INSTRUCTIONS FOR THE TASK:
Report every line in the rows below that contains the word "This", copying each such line in full.

RECORD EXCERPTS:

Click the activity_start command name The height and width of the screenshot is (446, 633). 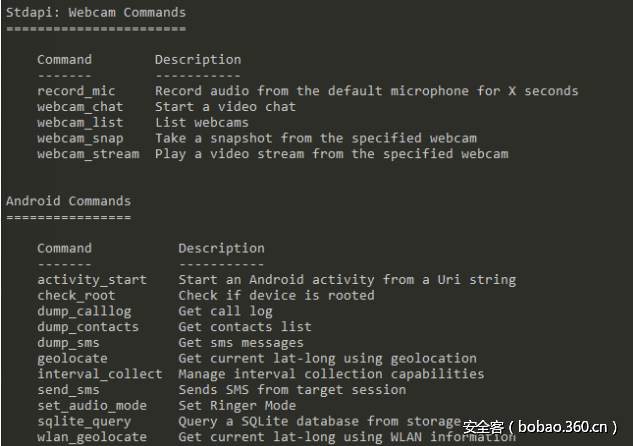(x=92, y=280)
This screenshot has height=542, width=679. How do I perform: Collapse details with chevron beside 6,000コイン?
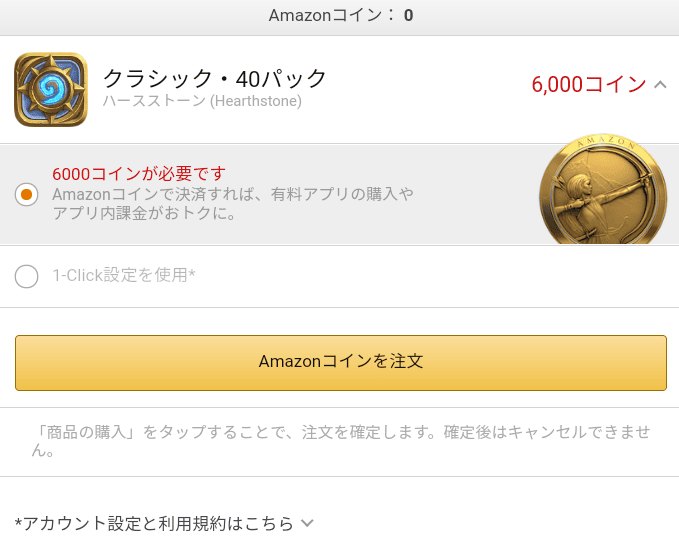tap(660, 85)
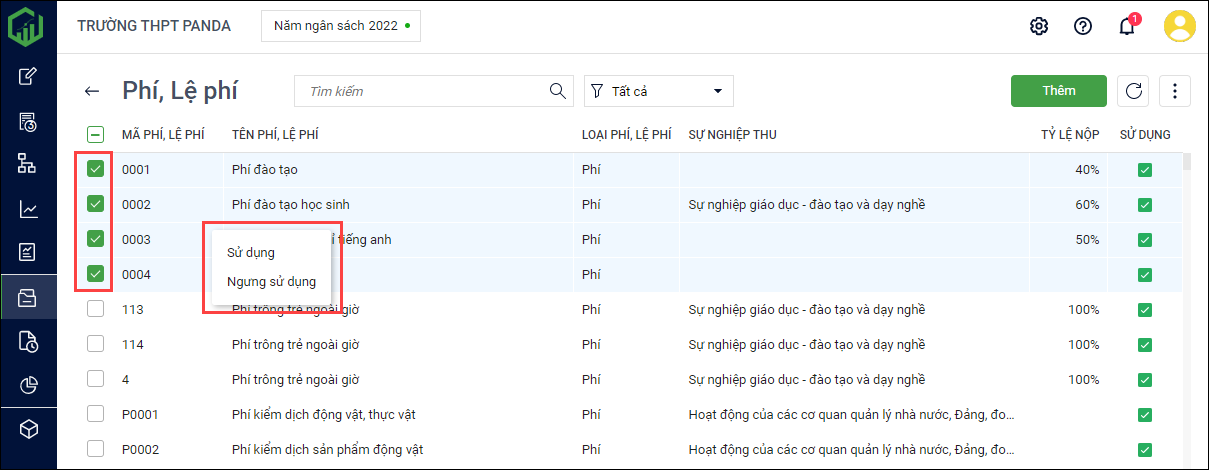The image size is (1209, 470).
Task: Choose Ngưng sử dụng in the context menu
Action: 271,281
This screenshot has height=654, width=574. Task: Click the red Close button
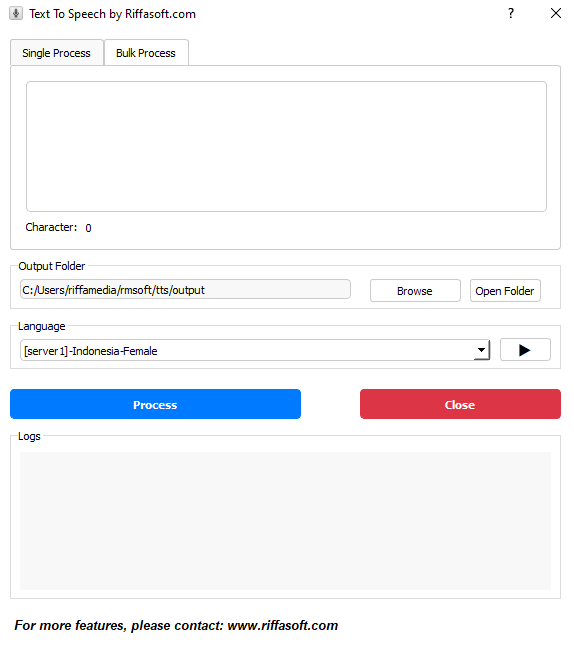[460, 404]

FINAL ANSWER:
This screenshot has height=542, width=679. How do I perform: Collapse details with chevron beside 6,000コイン?
This screenshot has height=654, width=574. Task: Click the red Close button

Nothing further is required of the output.